Die Freien wurden schlicht vergessen

Das Gesetz gegen die Scheinselbständigkeit schafft Chaos im Kunst- und Medienbereich

Von der Öffentlichkeit kaum bemerkt, hat der Bundestag ein Gesetz gegen Scheinselbständigkeit beschlossen, das die Flucht der Arbeitgeber aus der gesetzlichen Sozialversicherung stoppen soll. Im Kunst- und Medienbereich aber droht es das Gegenteil zu bewirken: Freie können nun noch leichter aus der Künstlersozialversicherung ausgesperrt werden.

Das Gesetz ist seit dem 1. Januar in Kraft. Über seine Folgen für die Künstlersozialkasse (KSK) jedoch rätselt man im federführenden Bundesarbeitsministerium bis heute. „Wir sind selbst gespannt, wie die Gerichte das auslegen“, wurden Nachfragen noch zu Anfang dieses Jahres schlicht beschieden. An die KSK hatte das Ministerium bei der Gesetzesformulierung nach eigenem Eingeständnis einfach nicht gedacht.

Dabei ist der Ansatz durchaus vernünftig: Nach dem neuen § 7 Abs. 4 im Vierten Buch des Sozialgesetzbuches müssen alle „Scheinselbständigen“ ab sofort in allen Zweigen der gesetzlichen Sozialversicherung versichert werden; der Auftraggeber muß die Hälfte der Beiträge zahlen.

Allerdings macht das Gesetz auch viele Freie zu Scheinselbständigen, die – über die KSK – längst sozialversichert sind. Und das kann für Schauspieler, Orchestermusikerinnen, Musikschullehrer oder Pauschalistinnen bei Zeitungen teuer werden: Sie können mit Hilfe des neuen Gesetzes als Scheinselbständige aus der KSK ausgeschlossen werden, ohne daß aber irgendeine Vorsorge dafür getroffen ist, daß sie danach auch tatsächlich vom Arbeitgeber versichert werden.

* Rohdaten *
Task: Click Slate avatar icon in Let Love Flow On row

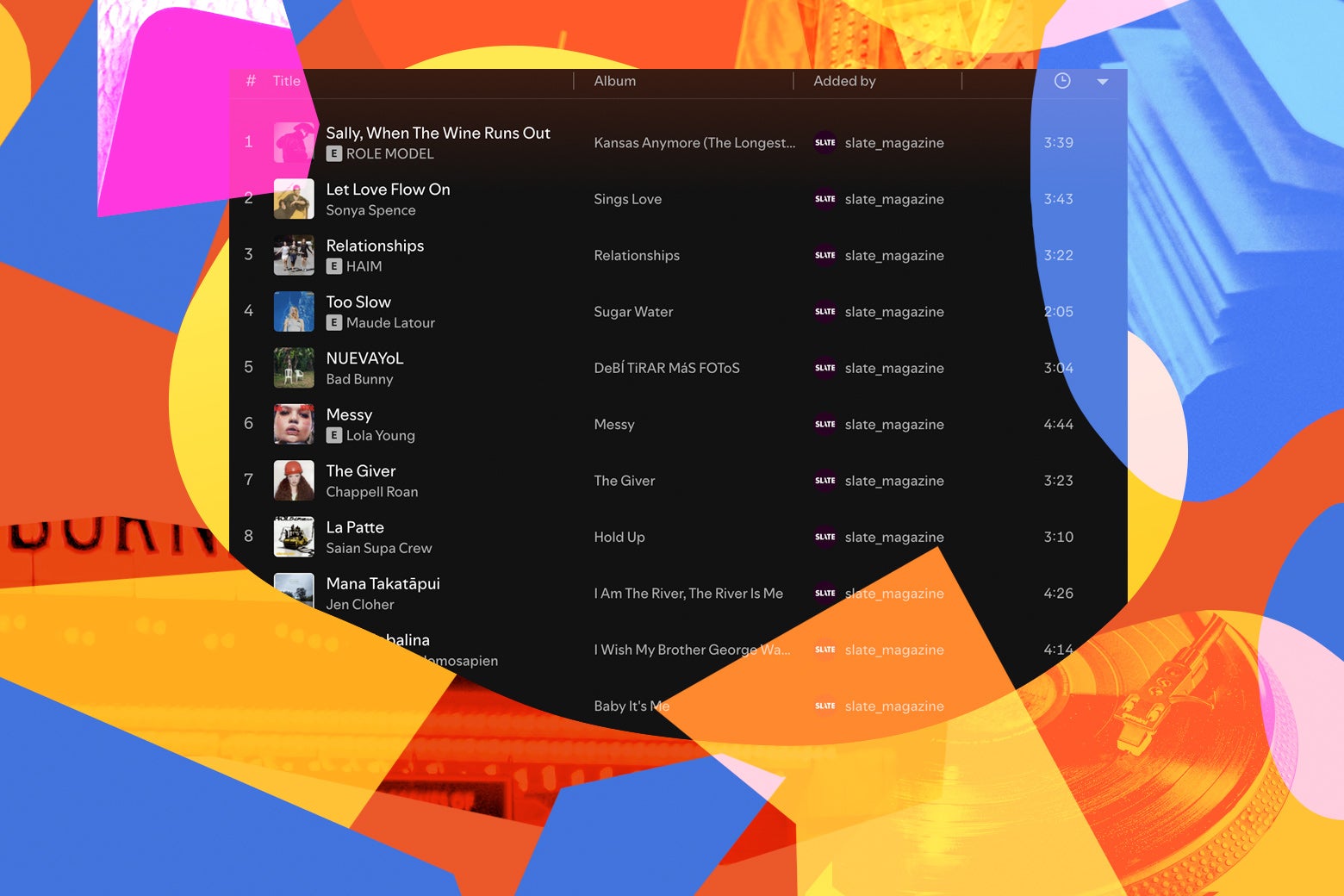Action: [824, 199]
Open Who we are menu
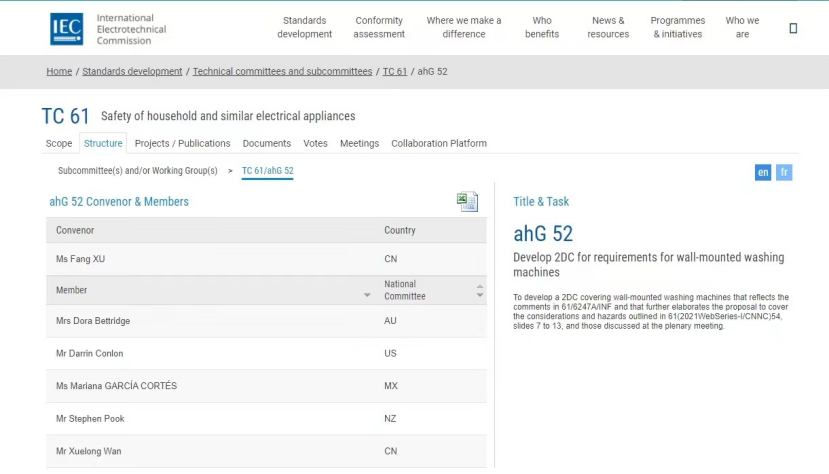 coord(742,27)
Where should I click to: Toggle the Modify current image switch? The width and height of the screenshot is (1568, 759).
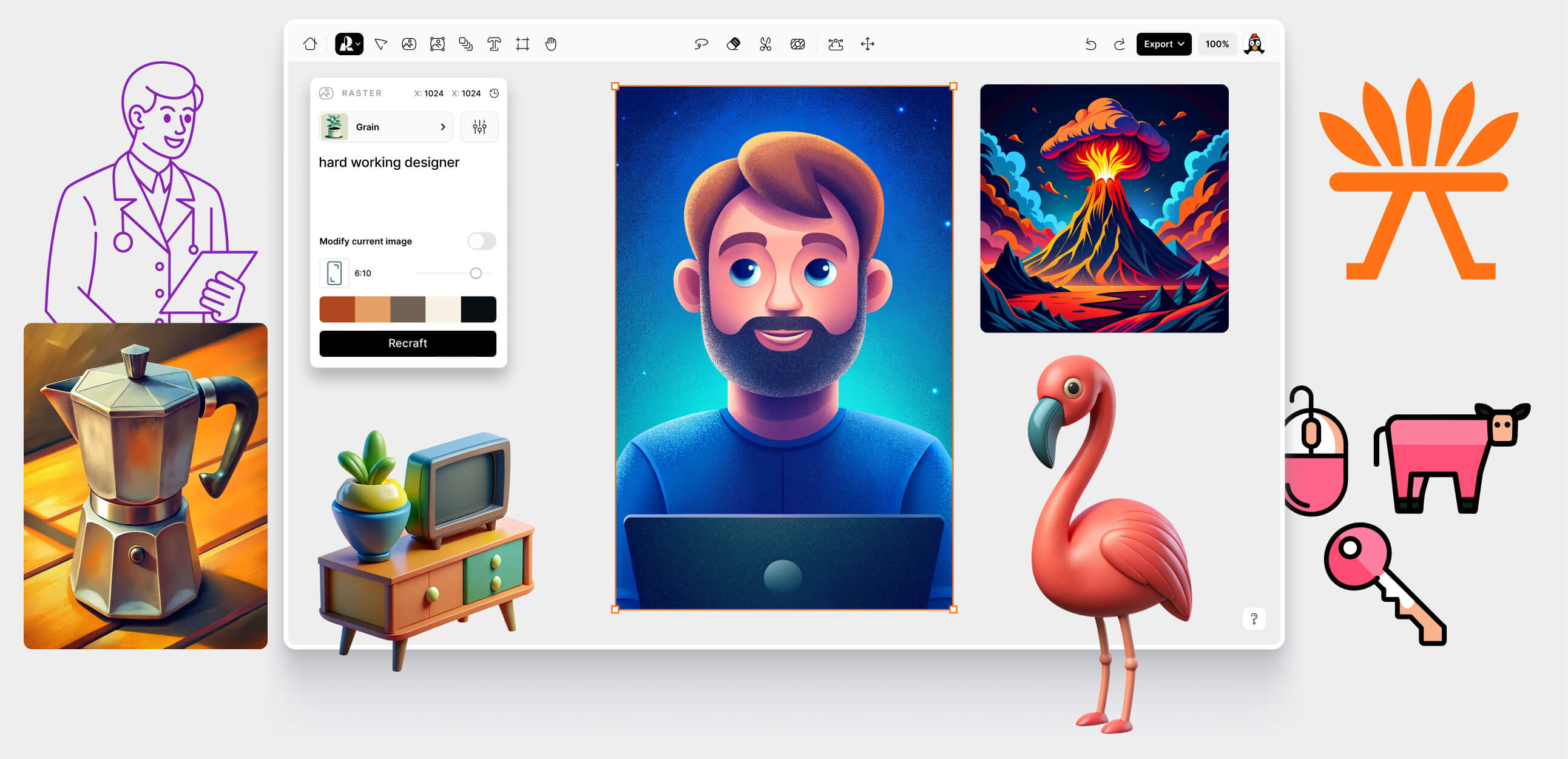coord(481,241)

* Zu erledigende Aufgaben *
a: Gib aus dem Artikel über das Gesetz gegen Scheinselbständigkeit genau den Abschnitt wieder, der mit den Worten „Die Freien wurden“ beginnt und mit „Künstlersozialversicherung ausgesperrt werden.“ endet.
b: Ersetze in der Auflistung im Teil, der mit der Zeile beginnt, die „Where should I“ enthält, und bis zum Ende der Auflistung reicht, „switch“ durch „checkbox“. Gib nur diese Zeilen sonst unverändert und ohne die Bilder wieder.

* Lösungen *
a:
Die Freien wurden schlicht vergessen

Das Gesetz gegen die Scheinselbständigkeit schafft Chaos im Kunst- und Medienbereich

Von der Öffentlichkeit kaum bemerkt, hat der Bundestag ein Gesetz gegen Scheinselbständigkeit beschlossen, das die Flucht der Arbeitgeber aus der gesetzlichen Sozialversicherung stoppen soll. Im Kunst- und Medienbereich aber droht es das Gegenteil zu bewirken: Freie können nun noch leichter aus der Künstlersozialversicherung ausgesperrt werden.

b:
Where should I click to: Toggle the Modify current image checkbox? The width and height of the screenshot is (1568, 759).
coord(481,241)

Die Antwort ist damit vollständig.